Saturday, August 05, 2006

Quick Sonnet Challenge

C.E.Chaffin, in the comment-field of one of his blog entries, was lamenting the fact that many poets couldn’t write a sonnet in 15 minutes these days. I guess he is right.

I’d never tried this, but had a go. I failed. It took me 20 minutes. But I’m sure others can do better. In fact, people at Pffa’s Challenges forum already have.

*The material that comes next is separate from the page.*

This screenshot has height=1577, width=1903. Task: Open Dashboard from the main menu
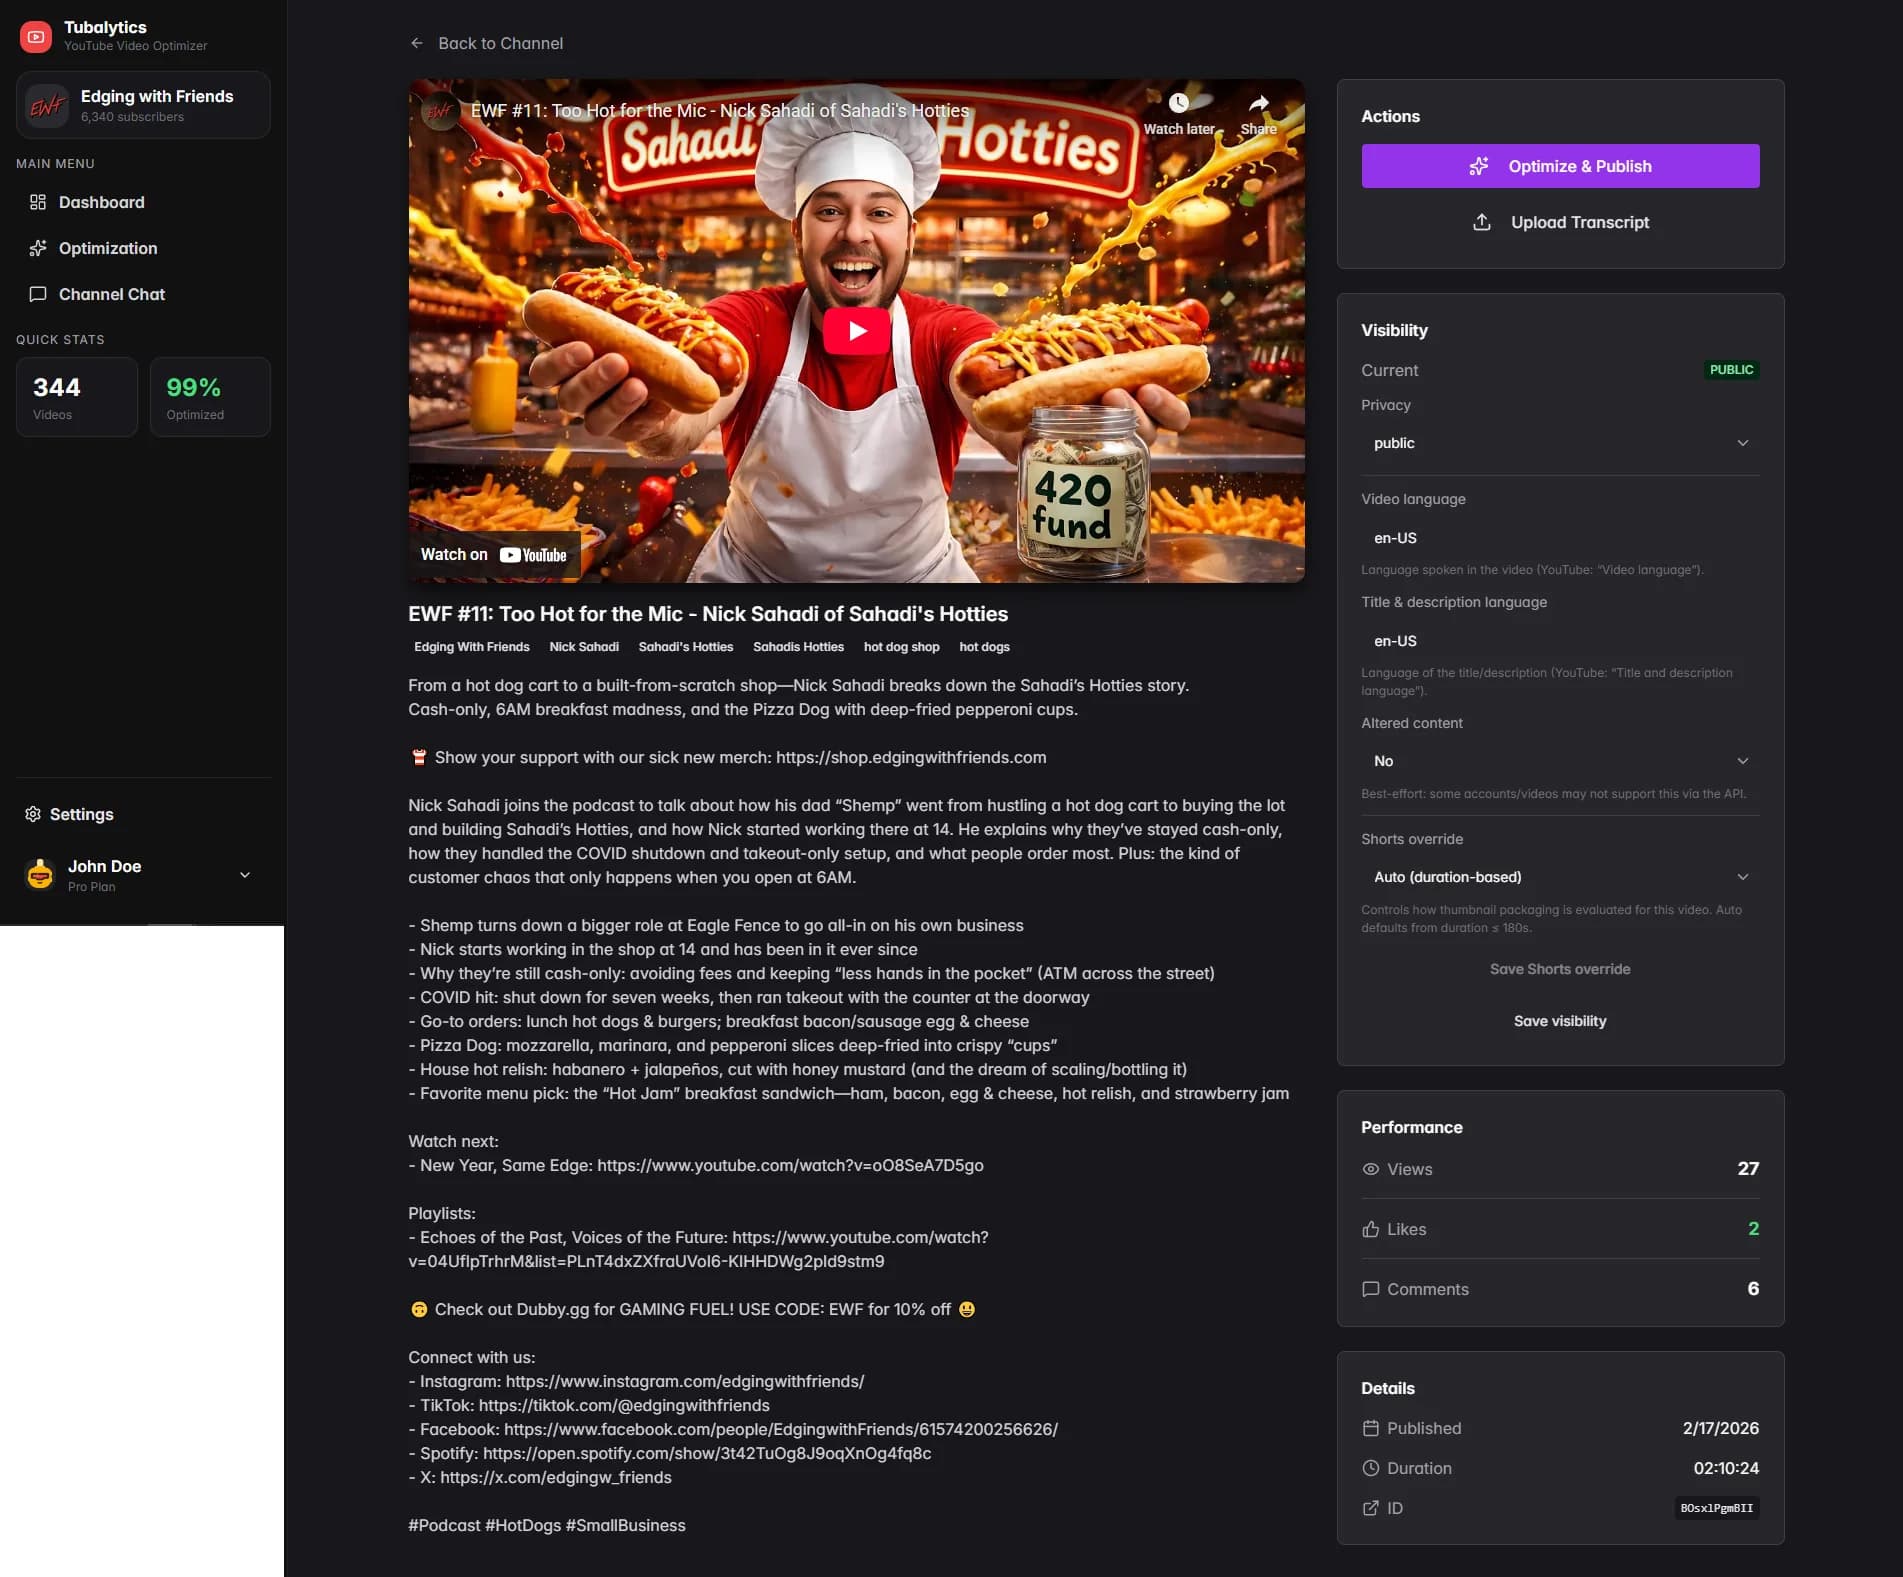[x=101, y=202]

Why not have a go? Post your sonnets on your blog. Then either link them to me (that obviously gets you bonus points!), or email me with the url so that I can take a look. I’ll try to link back.

The rules are:

1. You must write a sonnet within 20 minutes. 15 minutes gets you a bonus point.
2. You can’t think out anything beforehand, no choosing rhyming words, no gathering ideas or images – nothing.
3. No cheating.

Here’s my effort. I will have another shot soon:

The night he dragged his body up the slope
was like a death. The onward march of frostbite
slowed him down and his tick to telescope
his life into each momentary highlight
made him feel so small. It turned the brawl
within his head into a cough, a crack
in perfect thought. No time now to install
some explanation, or a zodiac
of routes that one might take. A born observer,
stung to action, he stooped to swallow wine,
untroubled by the threatened hangover
on the far side of dawn. Far out of line,
he climbed, although the stars alone were sane
to hang so high, loitering on the plain.

6 comments:

Eloise said...

6 minutes...hah!

Admittedly it was in tet.

Eloise

Marion McCready said...

well I failed miserably, can't write proper sonnets anyway but I did manage to scrape together one for fun but I'm not telling you how long it took to write!

C. E. Chaffin said...

This took ten minutes. I haven't even read it because I was concentrating. But I suspect it looks like a ten-minute sonnet. Maybe I'll play cricket tomorrow and post it on my blog with a link, as you requested. Meanwhile think of a title for me, won't you?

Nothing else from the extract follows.